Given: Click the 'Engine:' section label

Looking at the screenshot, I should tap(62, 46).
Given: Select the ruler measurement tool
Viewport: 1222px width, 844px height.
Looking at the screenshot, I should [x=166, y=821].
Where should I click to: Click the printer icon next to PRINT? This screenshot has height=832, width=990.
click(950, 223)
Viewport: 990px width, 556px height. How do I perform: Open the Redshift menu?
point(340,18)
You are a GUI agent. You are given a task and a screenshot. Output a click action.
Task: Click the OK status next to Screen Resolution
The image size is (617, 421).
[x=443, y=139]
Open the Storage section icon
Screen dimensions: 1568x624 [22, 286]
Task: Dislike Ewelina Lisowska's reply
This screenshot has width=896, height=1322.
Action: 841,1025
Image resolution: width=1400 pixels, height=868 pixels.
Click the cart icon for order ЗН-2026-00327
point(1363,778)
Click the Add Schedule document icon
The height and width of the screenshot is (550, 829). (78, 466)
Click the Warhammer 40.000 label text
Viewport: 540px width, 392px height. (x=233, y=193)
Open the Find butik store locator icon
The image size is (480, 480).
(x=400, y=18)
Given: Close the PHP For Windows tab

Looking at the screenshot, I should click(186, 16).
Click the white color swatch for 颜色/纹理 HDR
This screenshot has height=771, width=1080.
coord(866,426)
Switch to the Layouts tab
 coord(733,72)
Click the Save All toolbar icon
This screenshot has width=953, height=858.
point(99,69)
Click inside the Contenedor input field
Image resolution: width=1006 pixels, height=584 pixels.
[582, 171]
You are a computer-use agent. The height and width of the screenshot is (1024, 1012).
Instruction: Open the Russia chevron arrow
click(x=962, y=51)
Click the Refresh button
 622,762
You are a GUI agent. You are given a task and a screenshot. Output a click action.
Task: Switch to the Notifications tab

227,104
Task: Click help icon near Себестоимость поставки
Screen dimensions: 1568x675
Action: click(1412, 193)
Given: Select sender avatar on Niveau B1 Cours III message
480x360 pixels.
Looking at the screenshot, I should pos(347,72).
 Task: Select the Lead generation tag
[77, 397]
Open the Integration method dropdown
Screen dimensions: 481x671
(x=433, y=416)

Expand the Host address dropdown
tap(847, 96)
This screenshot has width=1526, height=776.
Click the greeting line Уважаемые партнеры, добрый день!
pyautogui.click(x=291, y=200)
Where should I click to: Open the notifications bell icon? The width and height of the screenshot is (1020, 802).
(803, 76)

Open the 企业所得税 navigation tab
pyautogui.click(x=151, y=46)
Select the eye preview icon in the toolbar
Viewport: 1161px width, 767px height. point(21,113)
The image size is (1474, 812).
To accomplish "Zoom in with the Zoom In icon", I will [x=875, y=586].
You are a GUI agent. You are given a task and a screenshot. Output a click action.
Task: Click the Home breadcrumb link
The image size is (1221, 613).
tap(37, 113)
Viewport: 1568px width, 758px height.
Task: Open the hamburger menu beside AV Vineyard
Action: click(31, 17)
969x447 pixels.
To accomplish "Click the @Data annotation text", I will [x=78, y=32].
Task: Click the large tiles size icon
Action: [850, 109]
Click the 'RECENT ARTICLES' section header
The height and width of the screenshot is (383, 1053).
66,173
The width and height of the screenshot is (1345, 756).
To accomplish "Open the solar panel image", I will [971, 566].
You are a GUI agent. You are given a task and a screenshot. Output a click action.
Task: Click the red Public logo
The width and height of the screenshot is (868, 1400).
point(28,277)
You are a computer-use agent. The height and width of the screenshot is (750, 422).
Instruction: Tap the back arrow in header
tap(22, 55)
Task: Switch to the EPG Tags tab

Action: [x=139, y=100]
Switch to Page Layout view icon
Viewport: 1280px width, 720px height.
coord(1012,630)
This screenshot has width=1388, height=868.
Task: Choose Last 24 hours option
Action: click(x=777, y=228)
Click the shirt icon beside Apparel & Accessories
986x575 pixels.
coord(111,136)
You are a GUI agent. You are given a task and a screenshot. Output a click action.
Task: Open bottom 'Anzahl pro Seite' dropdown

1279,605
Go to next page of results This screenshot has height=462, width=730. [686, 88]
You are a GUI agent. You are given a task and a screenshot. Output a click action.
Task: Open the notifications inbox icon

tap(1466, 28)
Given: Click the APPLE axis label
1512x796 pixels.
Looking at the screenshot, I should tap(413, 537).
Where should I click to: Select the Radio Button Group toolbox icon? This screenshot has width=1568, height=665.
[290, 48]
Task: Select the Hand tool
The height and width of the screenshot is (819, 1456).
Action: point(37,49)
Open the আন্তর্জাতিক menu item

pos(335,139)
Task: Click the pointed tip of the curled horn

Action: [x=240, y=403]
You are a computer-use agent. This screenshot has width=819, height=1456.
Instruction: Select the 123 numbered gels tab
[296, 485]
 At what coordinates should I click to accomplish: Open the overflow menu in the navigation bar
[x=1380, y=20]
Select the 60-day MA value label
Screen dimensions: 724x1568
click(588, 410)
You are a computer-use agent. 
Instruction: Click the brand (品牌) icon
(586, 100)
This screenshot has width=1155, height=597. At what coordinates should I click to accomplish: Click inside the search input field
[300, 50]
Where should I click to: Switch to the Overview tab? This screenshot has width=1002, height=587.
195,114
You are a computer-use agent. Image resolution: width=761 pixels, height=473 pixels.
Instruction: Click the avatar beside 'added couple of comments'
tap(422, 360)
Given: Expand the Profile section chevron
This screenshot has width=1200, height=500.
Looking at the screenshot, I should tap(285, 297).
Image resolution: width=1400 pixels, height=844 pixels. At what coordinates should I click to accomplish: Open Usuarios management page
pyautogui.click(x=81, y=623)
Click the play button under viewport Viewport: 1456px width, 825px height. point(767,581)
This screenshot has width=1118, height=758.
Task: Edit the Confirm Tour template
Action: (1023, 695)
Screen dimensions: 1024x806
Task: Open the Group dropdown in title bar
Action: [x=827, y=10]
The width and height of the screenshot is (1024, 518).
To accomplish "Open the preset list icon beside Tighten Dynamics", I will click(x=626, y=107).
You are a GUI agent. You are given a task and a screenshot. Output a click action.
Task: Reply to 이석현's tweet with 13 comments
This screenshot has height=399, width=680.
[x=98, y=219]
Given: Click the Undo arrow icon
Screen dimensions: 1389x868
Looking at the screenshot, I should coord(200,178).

------

Please copy the data above line for line, leaving every character unchanged.

Given: Click the 'Engine:' section label

Looking at the screenshot, I should tap(62, 46).
Given: Select the ruler measurement tool
Viewport: 1222px width, 844px height.
Looking at the screenshot, I should [x=166, y=821].
Where should I click to: Click the printer icon next to PRINT? This screenshot has height=832, width=990.
click(950, 223)
Viewport: 990px width, 556px height. How do I perform: Open the Redshift menu?
point(340,18)
You are a GUI agent. You are given a task and a screenshot. Output a click action.
Task: Click the OK status next to Screen Resolution
The image size is (617, 421).
[x=443, y=139]
Open the Storage section icon
Screen dimensions: 1568x624 [22, 286]
Task: Dislike Ewelina Lisowska's reply
This screenshot has width=896, height=1322.
Action: 841,1025
Image resolution: width=1400 pixels, height=868 pixels.
Click the cart icon for order ЗН-2026-00327
point(1363,778)
Click the Add Schedule document icon
The height and width of the screenshot is (550, 829). (78, 466)
Click the Warhammer 40.000 label text
Viewport: 540px width, 392px height. (x=233, y=193)
Open the Find butik store locator icon
The image size is (480, 480).
(x=400, y=18)
Given: Close the PHP For Windows tab

Looking at the screenshot, I should click(186, 16).
Click the white color swatch for 颜色/纹理 HDR
This screenshot has height=771, width=1080.
coord(866,426)
Switch to the Layouts tab
 coord(733,72)
Click the Save All toolbar icon
This screenshot has width=953, height=858.
point(99,69)
Click inside the Contenedor input field
Image resolution: width=1006 pixels, height=584 pixels.
[582, 171]
You are a computer-use agent. The height and width of the screenshot is (1024, 1012).
Instruction: Open the Russia chevron arrow
click(x=962, y=51)
Click the Refresh button
 622,762
You are a GUI agent. You are given a task and a screenshot. Output a click action.
Task: Switch to the Notifications tab

227,104
Task: Click help icon near Себестоимость поставки
Screen dimensions: 1568x675
Action: click(1412, 193)
Given: Select sender avatar on Niveau B1 Cours III message
480x360 pixels.
Looking at the screenshot, I should pos(347,72).
 Task: Select the Lead generation tag
[77, 397]
Open the Integration method dropdown
Screen dimensions: 481x671
(x=433, y=416)

Expand the Host address dropdown
tap(847, 96)
This screenshot has width=1526, height=776.
Click the greeting line Уважаемые партнеры, добрый день!
pyautogui.click(x=291, y=200)
Where should I click to: Open the notifications bell icon? The width and height of the screenshot is (1020, 802).
(803, 76)

Open the 企业所得税 navigation tab
pyautogui.click(x=151, y=46)
Select the eye preview icon in the toolbar
Viewport: 1161px width, 767px height. point(21,113)
The image size is (1474, 812).
To accomplish "Zoom in with the Zoom In icon", I will [x=875, y=586].
You are a GUI agent. You are given a task and a screenshot. Output a click action.
Task: Click the Home breadcrumb link
The image size is (1221, 613).
tap(37, 113)
Viewport: 1568px width, 758px height.
Task: Open the hamburger menu beside AV Vineyard
Action: click(31, 17)
969x447 pixels.
To accomplish "Click the @Data annotation text", I will [x=78, y=32].
Task: Click the large tiles size icon
Action: [850, 109]
Click the 'RECENT ARTICLES' section header
The height and width of the screenshot is (383, 1053).
66,173
The width and height of the screenshot is (1345, 756).
To accomplish "Open the solar panel image", I will [971, 566].
You are a GUI agent. You are given a task and a screenshot. Output a click action.
Task: Click the red Public logo
The width and height of the screenshot is (868, 1400).
point(28,277)
You are a computer-use agent. The height and width of the screenshot is (750, 422).
Instruction: Tap the back arrow in header
tap(22, 55)
Task: Switch to the EPG Tags tab

Action: [x=139, y=100]
Switch to Page Layout view icon
Viewport: 1280px width, 720px height.
coord(1012,630)
This screenshot has width=1388, height=868.
Task: Choose Last 24 hours option
Action: click(x=777, y=228)
Click the shirt icon beside Apparel & Accessories
986x575 pixels.
coord(111,136)
You are a GUI agent. You are given a task and a screenshot. Output a click action.
Task: Open bottom 'Anzahl pro Seite' dropdown

1279,605
Go to next page of results This screenshot has height=462, width=730. [686, 88]
You are a GUI agent. You are given a task and a screenshot. Output a click action.
Task: Open the notifications inbox icon

tap(1466, 28)
Given: Click the APPLE axis label
1512x796 pixels.
Looking at the screenshot, I should tap(413, 537).
Where should I click to: Select the Radio Button Group toolbox icon? This screenshot has width=1568, height=665.
[290, 48]
Task: Select the Hand tool
The height and width of the screenshot is (819, 1456).
Action: point(37,49)
Open the আন্তর্জাতিক menu item

pos(335,139)
Task: Click the pointed tip of the curled horn

Action: [x=240, y=403]
You are a computer-use agent. This screenshot has width=819, height=1456.
Instruction: Select the 123 numbered gels tab
[296, 485]
 At what coordinates should I click to accomplish: Open the overflow menu in the navigation bar
[x=1380, y=20]
Select the 60-day MA value label
Screen dimensions: 724x1568
click(588, 410)
You are a computer-use agent. 
Instruction: Click the brand (品牌) icon
(586, 100)
This screenshot has width=1155, height=597. At what coordinates should I click to accomplish: Click inside the search input field
[300, 50]
Where should I click to: Switch to the Overview tab? This screenshot has width=1002, height=587.
195,114
You are a computer-use agent. Image resolution: width=761 pixels, height=473 pixels.
Instruction: Click the avatar beside 'added couple of comments'
tap(422, 360)
Given: Expand the Profile section chevron
This screenshot has width=1200, height=500.
Looking at the screenshot, I should tap(285, 297).
Image resolution: width=1400 pixels, height=844 pixels. At what coordinates should I click to accomplish: Open Usuarios management page
pyautogui.click(x=81, y=623)
Click the play button under viewport Viewport: 1456px width, 825px height. point(767,581)
This screenshot has width=1118, height=758.
Task: Edit the Confirm Tour template
Action: (1023, 695)
Screen dimensions: 1024x806
Task: Open the Group dropdown in title bar
Action: [x=827, y=10]
The width and height of the screenshot is (1024, 518).
To accomplish "Open the preset list icon beside Tighten Dynamics", I will click(x=626, y=107).
You are a GUI agent. You are given a task and a screenshot. Output a click action.
Task: Reply to 이석현's tweet with 13 comments
This screenshot has height=399, width=680.
[x=98, y=219]
Given: Click the Undo arrow icon
Screen dimensions: 1389x868
Looking at the screenshot, I should coord(200,178).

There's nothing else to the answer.